# x-Trail roof headlight re-setting, possible?



## alflavia (Apr 3, 2005)

Has someone ever think in making these headlight functions without having to set the front light to high? I hope I’m not the only one with this intention, is only that for me is not practical to be limited to the factory setting.


----------



## aussietrail (Sep 24, 2004)

Hi, are you talking about the hyper roof rails for the xy with those 2 lights in the roof rack? If yes, then am sure you can adjust the wiring on the relay for them to turn on with your parker lights.

I have the 2 front fog lights in the bumper and these were factory set to come on with parker lights, they use a separate switch however.

I don't think it'll be a hard thing to do, but it depends on your countrys' (where are you from by the way?) road regulations. In Australia, we're not allowed to turn the front fog lights, only in extreme weather conditions or off-road.



alflavia said:


> Has someone ever think in making these headlight functions without having to set the front light to high? I hope I’m not the only one with this intention, is only that for me is not practical to be limited to the factory setting.


----------



## alflavia (Apr 3, 2005)

aussietrail said:


> Hi, are you talking about the hyper roof rails for the xy with those 2 lights in the roof rack? If yes, then am sure you can adjust the wiring on the relay for them to turn on with your parker lights.
> 
> I have the 2 front fog lights in the bumper and these were factory set to come on with parker lights, they use a separate switch however.
> 
> I don't think it'll be a hard thing to do, but it depends on your countrys' (where are you from by the way?) road regulations. In Australia, we're not allowed to turn the front fog lights, only in extreme weather conditions or off-road.

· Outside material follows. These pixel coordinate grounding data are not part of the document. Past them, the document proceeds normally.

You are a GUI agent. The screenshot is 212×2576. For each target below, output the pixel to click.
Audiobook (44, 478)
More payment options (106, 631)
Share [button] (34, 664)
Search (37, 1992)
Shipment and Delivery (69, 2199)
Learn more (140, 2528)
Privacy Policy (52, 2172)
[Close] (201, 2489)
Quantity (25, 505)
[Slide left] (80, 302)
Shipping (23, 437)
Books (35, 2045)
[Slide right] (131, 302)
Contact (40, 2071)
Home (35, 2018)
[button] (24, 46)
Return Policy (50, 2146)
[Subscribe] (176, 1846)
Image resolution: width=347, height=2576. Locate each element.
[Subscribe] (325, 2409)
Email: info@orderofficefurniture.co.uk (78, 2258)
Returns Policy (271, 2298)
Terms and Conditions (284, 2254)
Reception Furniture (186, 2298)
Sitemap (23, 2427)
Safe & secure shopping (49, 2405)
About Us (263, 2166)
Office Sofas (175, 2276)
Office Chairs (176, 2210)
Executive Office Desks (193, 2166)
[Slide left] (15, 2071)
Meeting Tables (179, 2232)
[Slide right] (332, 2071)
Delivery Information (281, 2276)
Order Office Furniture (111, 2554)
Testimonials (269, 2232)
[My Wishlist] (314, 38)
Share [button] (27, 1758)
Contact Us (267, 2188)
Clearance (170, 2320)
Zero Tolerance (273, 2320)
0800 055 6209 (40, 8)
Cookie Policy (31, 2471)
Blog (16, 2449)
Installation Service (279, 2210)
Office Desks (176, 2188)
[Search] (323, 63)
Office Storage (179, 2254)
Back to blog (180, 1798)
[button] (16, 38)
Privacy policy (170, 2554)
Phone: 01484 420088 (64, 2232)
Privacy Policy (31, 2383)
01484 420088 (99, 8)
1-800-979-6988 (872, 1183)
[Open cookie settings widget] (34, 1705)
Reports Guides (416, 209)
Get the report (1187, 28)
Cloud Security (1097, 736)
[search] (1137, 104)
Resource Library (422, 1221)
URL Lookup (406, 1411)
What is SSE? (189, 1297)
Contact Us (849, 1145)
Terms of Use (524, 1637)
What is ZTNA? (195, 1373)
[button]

Yes indeed… those same lights… from a 2005 model.

I’m from the Dominican Republic, in the Caribbean, although we don’t have any regulation regarding when to use it, I would definitely only turn it on during off road / difficult weather condition as you mentioned. 

Thx for your quick and accurate response, I’ll be looking for a solution shortly if possible.

Regards,


----------



## manuelga (Dec 14, 2003)

Alfavia: Bienvenido.

As long as we speak here in english, I'll keep writing in English.

You'll always got a fast response from people over here, thanks to the wonderfull worldwide X-Trailer community.

Please, post pics of your X-Ty at ViperZ, thread.


----------



## Lukasz (Oct 14, 2004)

arrghhhh...I envy you. Those roofracks look so cool. 
Anywyas, as AussieTrail mentioned, I'm pretty sure you can make the roof lights light up independently by modifying the circuit. You will probably have to take a look at where the wiring goes. Most likely, the roof lights and the headlights share the same relay, and that is the reason why you can only switch the roof lights on when the headlights are on. If you find the correct wires going to the roof lights, you can simply put them on a seperate relay, and then you should be able to turn the lights on independently of each other.

Lukasz


----------



## alflavia (Apr 3, 2005)

manuelga said:


> Alfavia: Bienvenido.
> 
> As long as we speak here in english, I'll keep writing in English.
> 
> ...


Thx Manuelga!!!

I'll keep into consideration both communities to not only get faster response but also to make more ciber-xtrail-friends


----------



## alflavia (Apr 3, 2005)

Lukasz said:


> arrghhhh...I envy you. Those roofracks look so cool.
> Anywyas, as AussieTrail mentioned, I'm pretty sure you can make the roof lights light up independently by modifying the circuit. You will probably have to take a look at where the wiring goes. Most likely, the roof lights and the headlights share the same relay, and that is the reason why you can only switch the roof lights on when the headlights are on. If you find the correct wires going to the roof lights, you can simply put them on a seperate relay, and then you should be able to turn the lights on independently of each other.
> 
> Lukasz


Ummm... very interesting your suggestion. last time I got the chance of working with circuits and relay was at the university  Any way, probably I'll find someone that could look at those wires if this keep bothering me. Thx for your kindly and explicit response...

Alejandro


----------